------ Quoted text
This biography of Dan was written by his son, Dan Landt, known in the family as Skip:

Dan Landt
and a perspective on the Landt Trio

Dan Beckwith Landt, my father, was born on October 25, 1896, with his middle name taken from the doctor who delivered him. He was the second of the five children of Matthias Cole Landt and Hulda Benson, whose span of new parenthood ranged from Edith (1892) to Jack (1911). Edith remembered when Dan was born. She had been sent down the block to play for several hours, and when she came home found she had a baby brother. (He was one of twins; his brother, Augustus, died at birth). Edith and Dan were very close; she spoke of him as her defender, even as a small child. If anyone even looked at her sideways, he was ready to fight.

Karl's account said that my father never completed elementary school because of a fight. The story I heard was that a couple years later he later returned and completed night school with that same principal — but that story may have been part of the trio's show business PR. In any case, my father was a good writer. He wrote scripts, songs, jokes, and copy for the act, and in his later years wrote advertising for local businesses in Pound Ridge, New York, where we moved in 1948.
------------
------ Supplied records
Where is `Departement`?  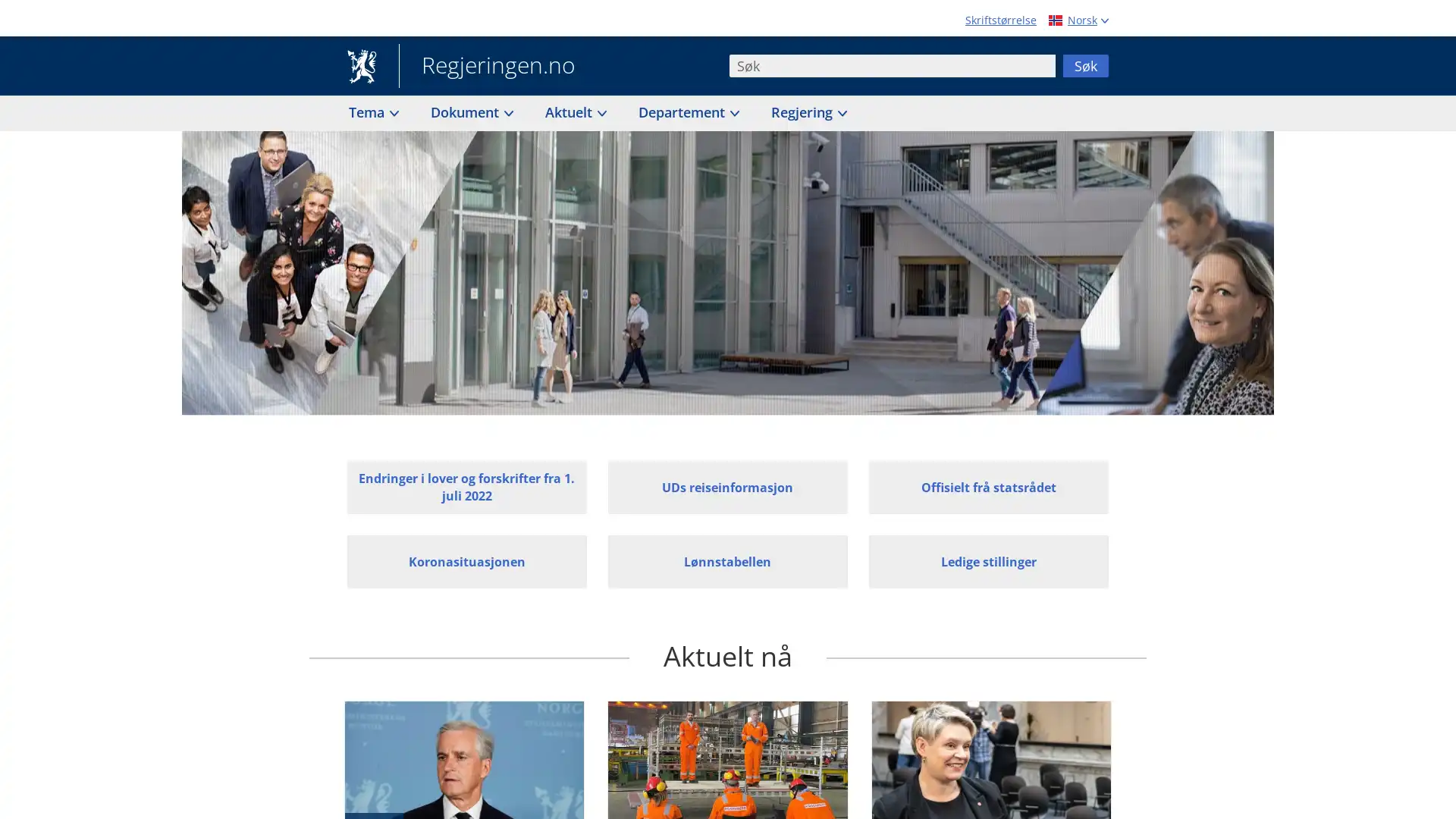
------------
------ Supplied records
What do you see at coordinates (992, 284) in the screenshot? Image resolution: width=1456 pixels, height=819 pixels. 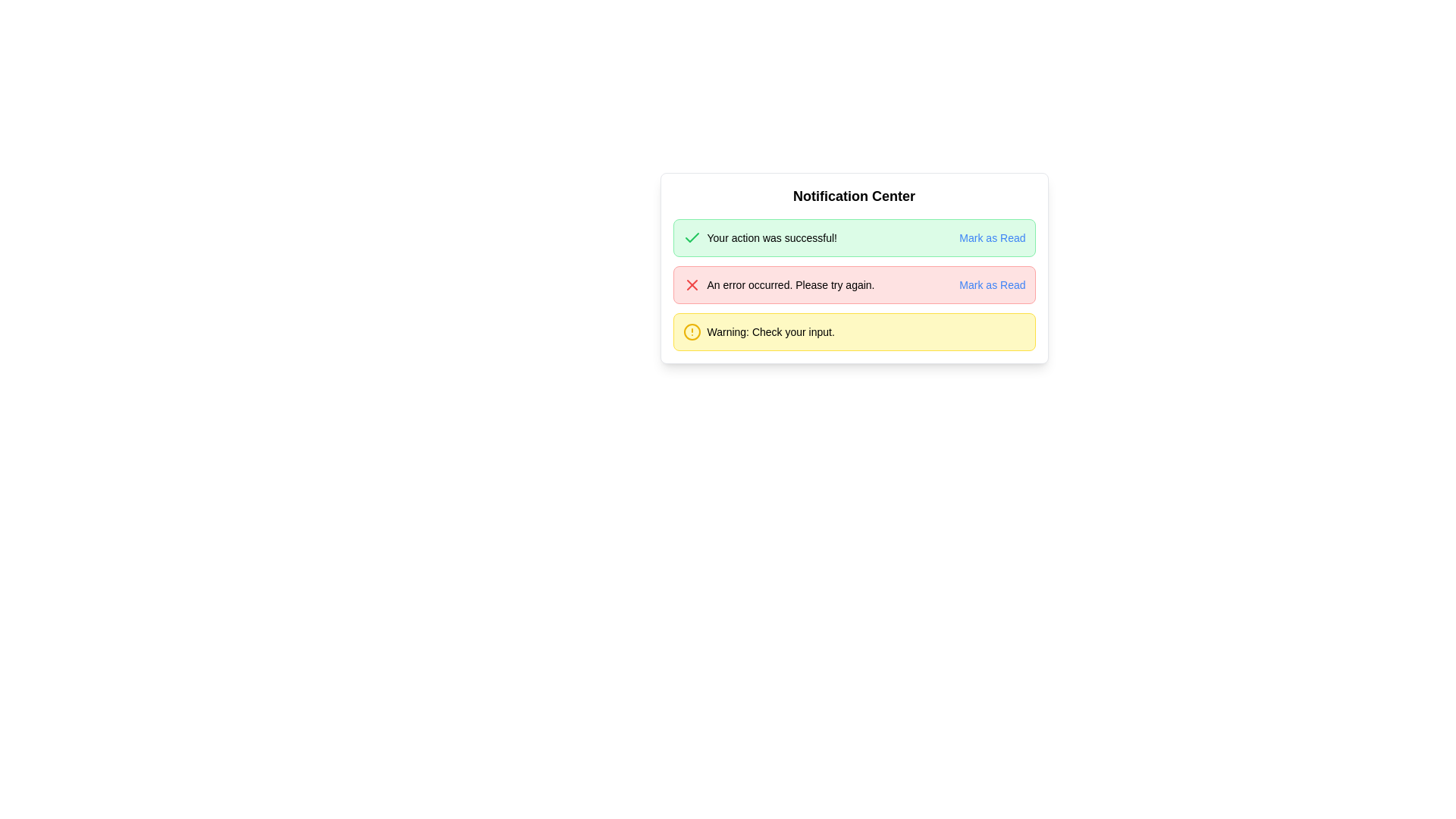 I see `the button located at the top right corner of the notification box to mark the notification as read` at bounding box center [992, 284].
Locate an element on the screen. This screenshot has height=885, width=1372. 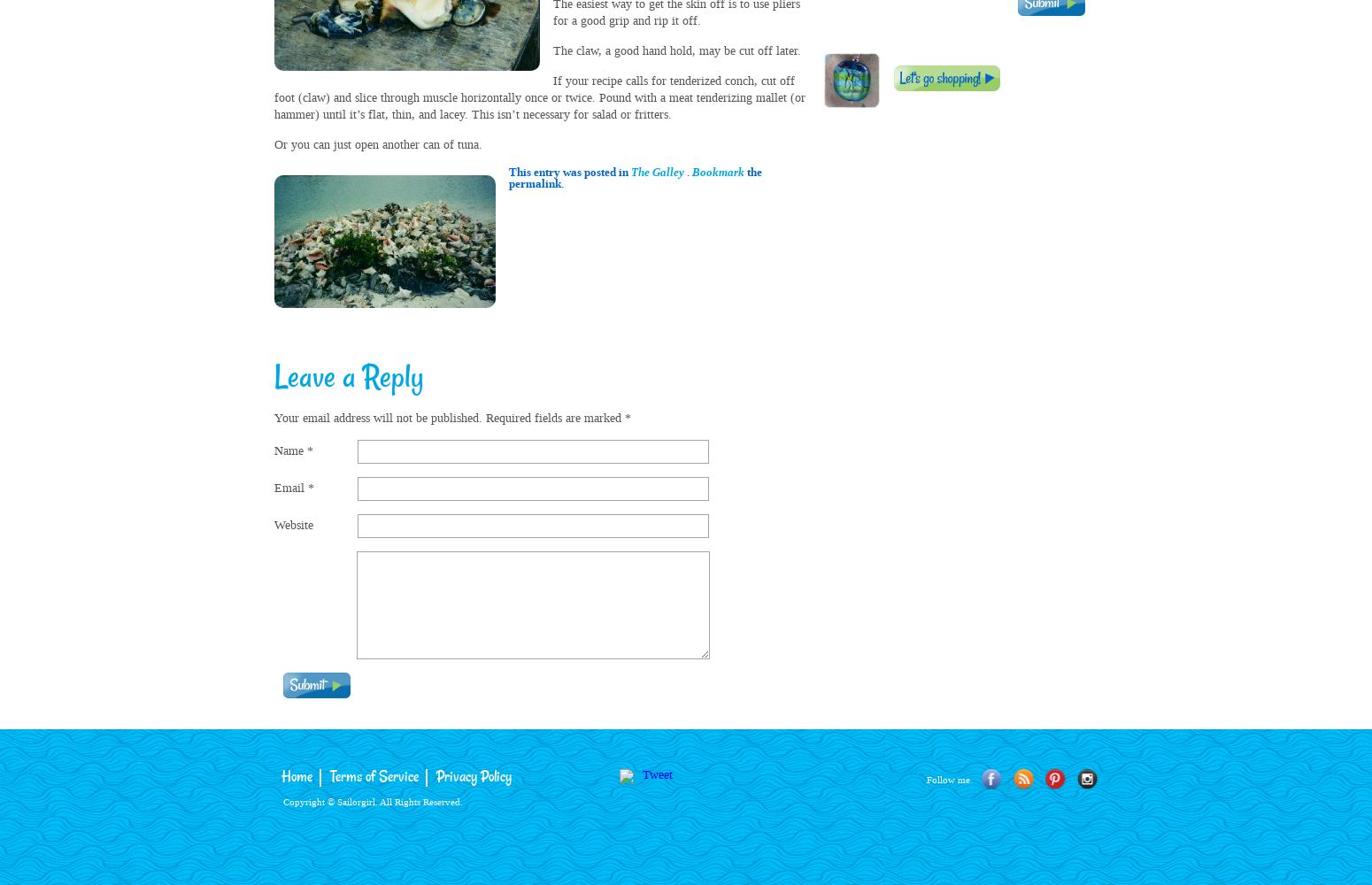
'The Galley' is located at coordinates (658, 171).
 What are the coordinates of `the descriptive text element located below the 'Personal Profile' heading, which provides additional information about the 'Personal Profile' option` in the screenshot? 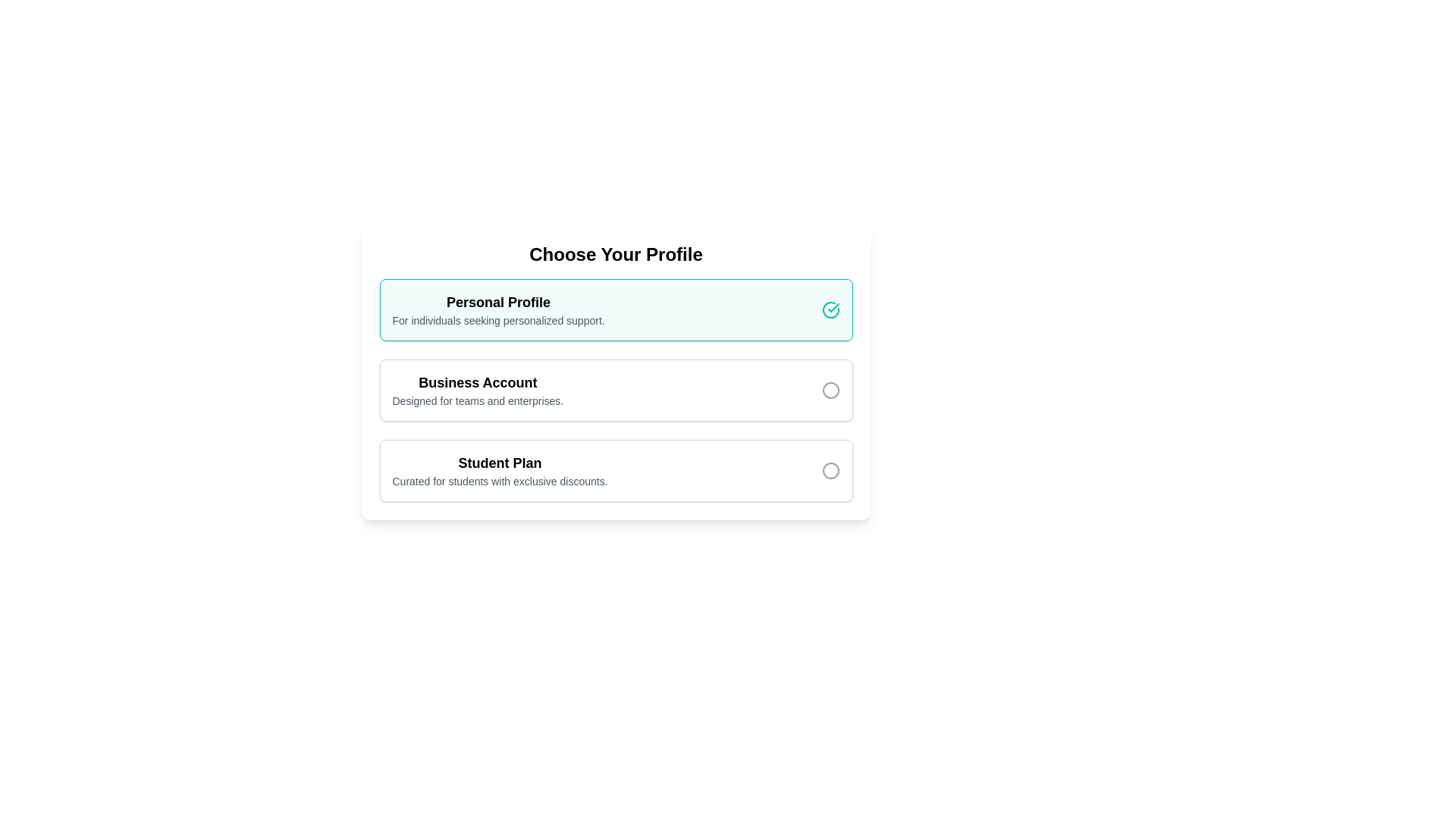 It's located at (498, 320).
------------
__Exercise__.
Answer these questions using the Dan Landt biography:
1. On what date was Dan Beckwith Landt born?
2. Whose name was used for his middle name?
3. In what year did the family move to Pound Ridge, New York?
The records were taken from a separate source and are not connected to the Dan Landt biography.

__Reply__.
1. October 25, 1896
2. The doctor who delivered him
3. 1948